I was walking around with two friends when I saw these massive makeshift arcs lining the streets of Little India. Clueless that we were, we thought these were just day-to-day decorations to the community, reflecting the Indians’ colorful way of life.

Lalai and Tetet (and Starbucks?!)
Lalai and Tetet (and Starbucks?!)

Little did we know that we were right smack in the middle of a full on Festival of Lights and a season of prosperity for Indians, particularly the Hindus.

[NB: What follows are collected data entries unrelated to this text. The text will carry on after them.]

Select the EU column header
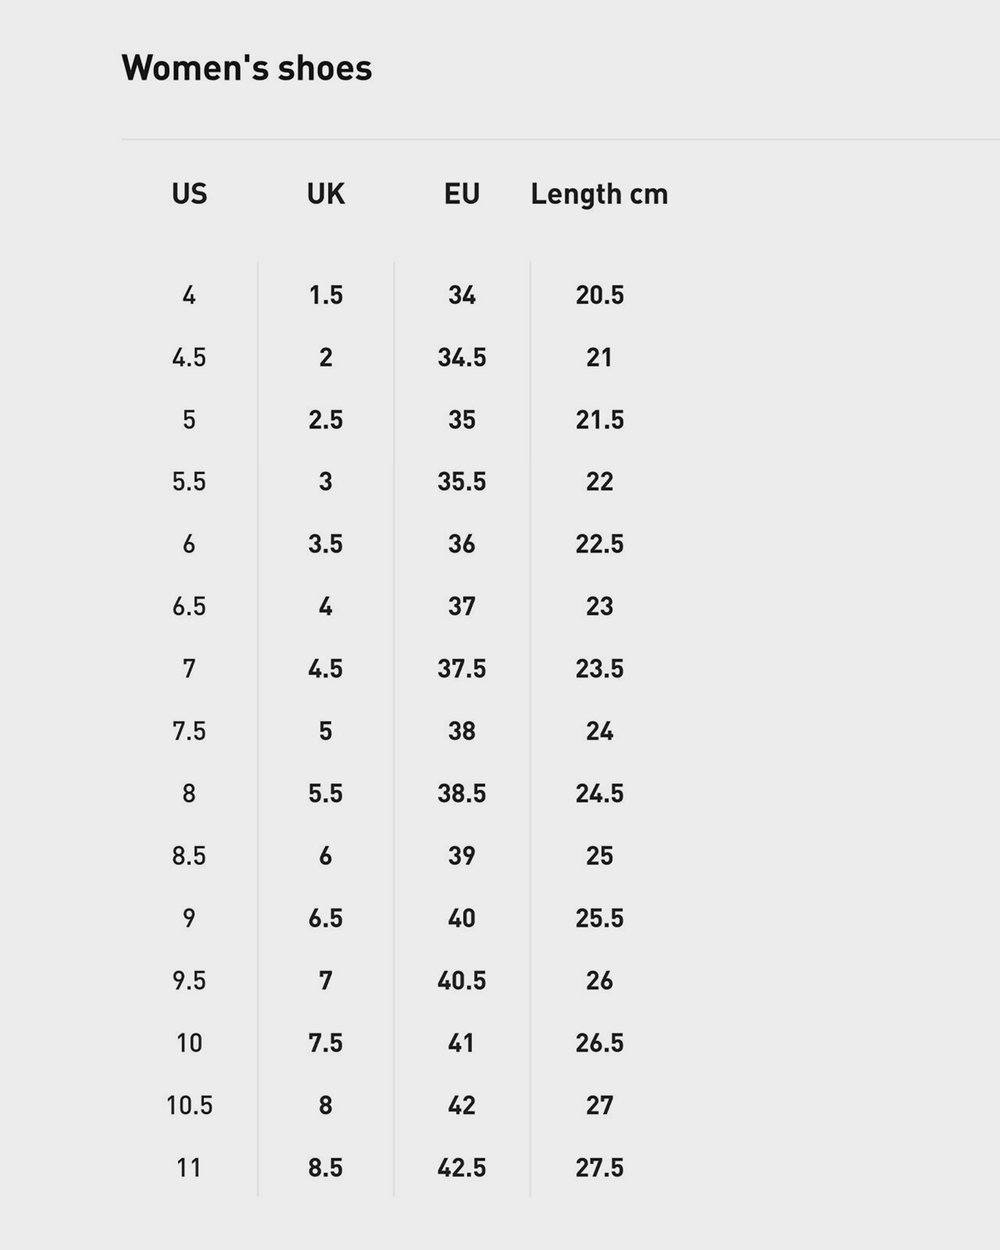Viewport: 1000px width, 1250px height. coord(462,193)
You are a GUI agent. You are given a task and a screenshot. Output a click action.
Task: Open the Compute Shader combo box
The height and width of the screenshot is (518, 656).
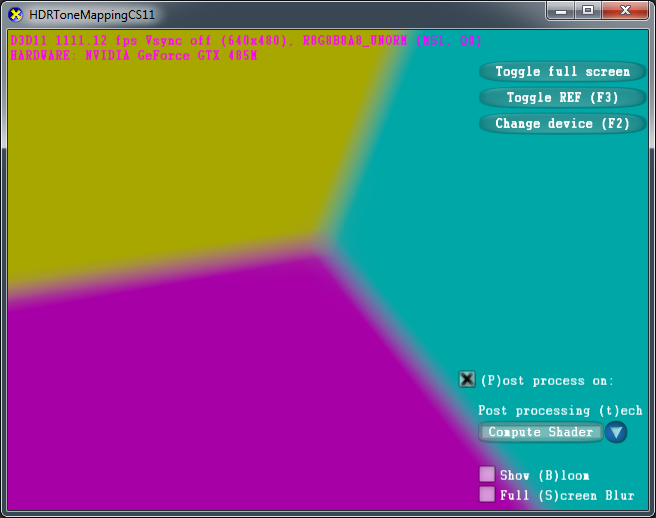[541, 433]
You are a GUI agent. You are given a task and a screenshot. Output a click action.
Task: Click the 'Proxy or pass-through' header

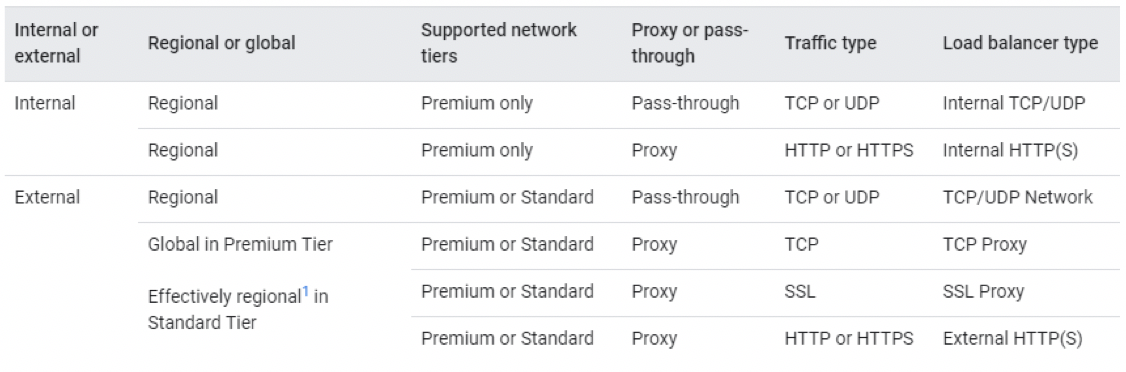coord(689,43)
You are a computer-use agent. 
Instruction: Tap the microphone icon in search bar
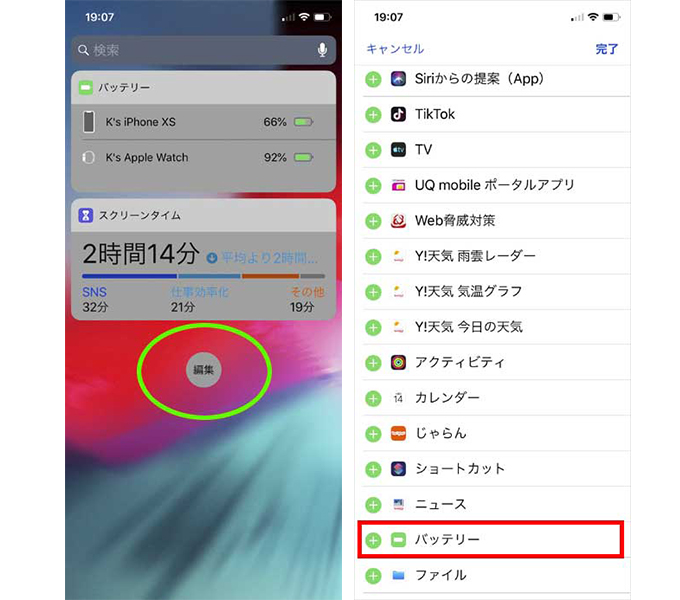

Massive Deepavali arcs at Little India, Singapore
Massive Deepavali arcs at Little India, Singapore

I celebrated Diwali properly while a VSO volunteer with Yuva Rural in India, assigned in Nagpur, east of the state of Maharashtra where I was based. When I say “properly”, that means we lit up some diyas (oil lamps) and firecrackers (although I don’t really light one these days), made (well, watched how they make it for me) rangoli (colorful and beautiful designs people put by their doors or house surroundings), participated in the community events, performed the puja, and ate Diwali food!

Lights and Firecrackers

Diwali, or the Festival of Lights, is being celebrated in India for several reasons, mostly religious. Most commonly (or at least that I was made aware of), Diwali celebrates the return of Lord Rama to his kingdom in Ayodhya after saving his wife Sita from the Demon god and his exile in Sri Lanka. According to the Ramayana, Lord Rama’s return to Ayodhya was welcomed by his loyal subjects and celebrated through the lighting of diyas or oil lamps, hence the “bursting” of fire crackers and lighting of fireworks.

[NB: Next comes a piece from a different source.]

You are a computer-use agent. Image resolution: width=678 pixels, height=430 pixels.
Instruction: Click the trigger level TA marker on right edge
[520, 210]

My colleague Ratna was the chief instigator, err, organizer for the simple Diwali celebration at our office. She got this oil lamps. They’re really small!

Unlit diyas ready for Diwali celebration
Unlit diyas ready for Diwali celebration
Lit diya at the office (yes, it gets this dark in my area in Nagpur)
Lit diya at the office (yes, it gets this dark in my area in Nagpur)

She also played as my fairy godmother and draped me into my first saree ever!

Me in my first saree with Samta and Ratna
Me in my first saree with Samta and Ratna
My landlady's daughter Pratiksha lighting firecrackers (Uncle and Auntie were supervising)
My landlady’s daughter Pratiksha lighting firecrackers (Uncle and Auntie were supervising)
Me and the fire fountain!
Me and the fire fountain!

Prayers, songs and dances

The community temple also played songs (and I guess prayers) all the time (and I mean all the time) during Diwali!

The community temple
The community temple

They also set-up a pandal (like a stage/platform) wherein prayers were sung and performance were, errr, performed.

I especially liked it when they had the cultural performances of several dances! Every song has meaning of course but I was enjoying too much to ask my translators — the Meshram kids and their friends!

Colors and more colors

With Diwali comes not only lights and firecrackers but of course, colorful-than-usual idols, rangoli powders and other decorations!

My friend Rahul, who happens to be from Nagpur, invited me to their home which is on another side of town. The trip was worth the wait meeting his family and seeing all the Diwali action!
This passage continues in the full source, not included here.